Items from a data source
● ● ● ●
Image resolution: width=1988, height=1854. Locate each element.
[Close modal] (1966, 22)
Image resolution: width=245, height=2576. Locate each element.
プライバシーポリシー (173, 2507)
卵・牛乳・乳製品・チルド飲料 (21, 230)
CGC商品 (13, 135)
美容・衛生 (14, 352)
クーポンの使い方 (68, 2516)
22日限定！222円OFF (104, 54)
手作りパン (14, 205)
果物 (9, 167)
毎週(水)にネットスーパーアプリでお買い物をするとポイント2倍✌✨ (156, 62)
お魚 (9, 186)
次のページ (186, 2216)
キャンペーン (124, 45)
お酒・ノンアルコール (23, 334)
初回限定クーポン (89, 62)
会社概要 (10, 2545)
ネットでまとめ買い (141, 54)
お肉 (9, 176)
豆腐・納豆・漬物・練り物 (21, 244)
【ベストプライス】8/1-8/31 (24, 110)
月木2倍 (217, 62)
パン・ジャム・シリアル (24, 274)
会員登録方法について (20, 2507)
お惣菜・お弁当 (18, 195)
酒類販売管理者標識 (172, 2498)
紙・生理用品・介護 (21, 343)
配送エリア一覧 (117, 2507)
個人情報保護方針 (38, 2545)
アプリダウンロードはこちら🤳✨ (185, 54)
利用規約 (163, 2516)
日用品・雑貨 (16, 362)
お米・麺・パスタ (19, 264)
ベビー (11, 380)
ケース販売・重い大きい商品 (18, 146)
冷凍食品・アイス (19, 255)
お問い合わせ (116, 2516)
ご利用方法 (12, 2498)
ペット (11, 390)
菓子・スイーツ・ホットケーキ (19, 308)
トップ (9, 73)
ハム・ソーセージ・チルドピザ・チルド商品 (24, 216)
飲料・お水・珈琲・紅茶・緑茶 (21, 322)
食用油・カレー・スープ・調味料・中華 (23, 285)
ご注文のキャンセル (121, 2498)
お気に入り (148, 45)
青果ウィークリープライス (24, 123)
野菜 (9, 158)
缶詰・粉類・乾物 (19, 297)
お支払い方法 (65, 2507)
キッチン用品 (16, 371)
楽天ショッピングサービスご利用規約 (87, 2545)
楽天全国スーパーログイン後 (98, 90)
● ● ● ●
◆ What needs to be done
Filter the data for the string "element" and copy every line that has it.

◆ Solution below
Image resolution: width=1988, height=1854. Locate each element.
Image resolution: width=245, height=2576. Locate each element.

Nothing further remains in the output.